I think this is supposed to mean that the carbon trees are built out of comes from CO2 in the atmosphere, not from dirt in the ground. So trees are “made from air” in the same way cake is made from flour.
Exactly. A tree is nearly all made from the elements in the air and water. Some tiny amount of a tree’s weight comes from substances taken from the earth.
It is tad different from a cake made from flour, more like how the flour is made of air and water just like trees.
I’m sure Dopers know these. But, in my experience most people do not-
If you removed all the water from Earth’s surface you would be left with a sphere as smooth as a billiard ball. The difference between the top of Mount Everest (highest pointt on the surface) and the bottom of the Marianas trench (lowest point of the surface) is a very tiny fraction of Earth’s diameter.
Jupiter is made up almost entirely of gas and liquid.
The entry point from the Atlantic into the Panama Canal lies west of the Pacific entry point.
Right. Due to the figure S shape of the Isthmus of Panama.
The entire canal system is supplied with water from a rainfall filled artificial lake created in the middle of the isthmus. Most of the travel distance by boat across the isthmus is the passage across Lake Gatun.
Jupiter is made up almost entirely of gas and liquid.
No! Don’t take a bite of Jupiter thinking it’s a creamy nougat!
Sources differ between the ones saying “we don’t yet know,” “it seems to be fuzzy at the edges” and “it’s probably solid.”

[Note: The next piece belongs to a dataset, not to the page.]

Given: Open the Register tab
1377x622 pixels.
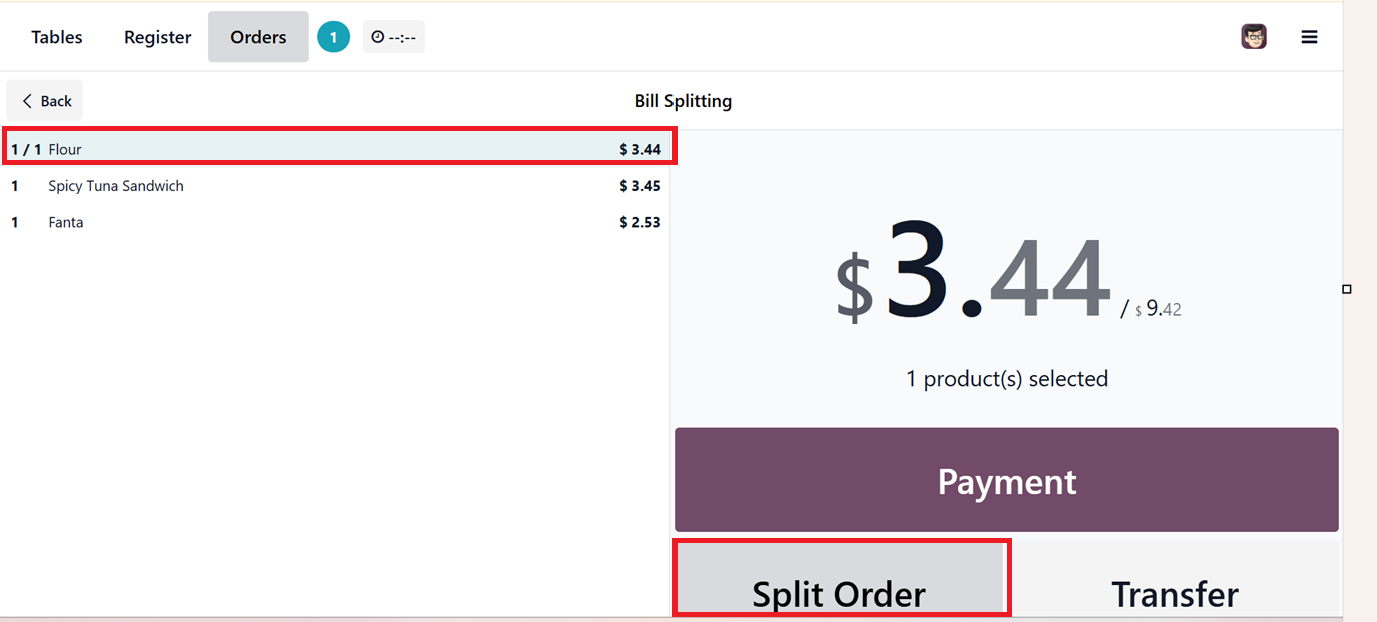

Barack Obama is 1/4 as old as the United States of America.
Also, the locks on the Panama Canal weren’t built to avoid a great flooding catastrophe, as my fifth grade teacher taught us. They were used, along with Lake Gatun, to limit how deeply the canal had to be dug.
A tree is nearly all made from the elements in the air and water. Some tiny amount of a tree’s weight comes from substances taken from the earth.
Add fire and you have covered all four elements.
Or,none, when it is over…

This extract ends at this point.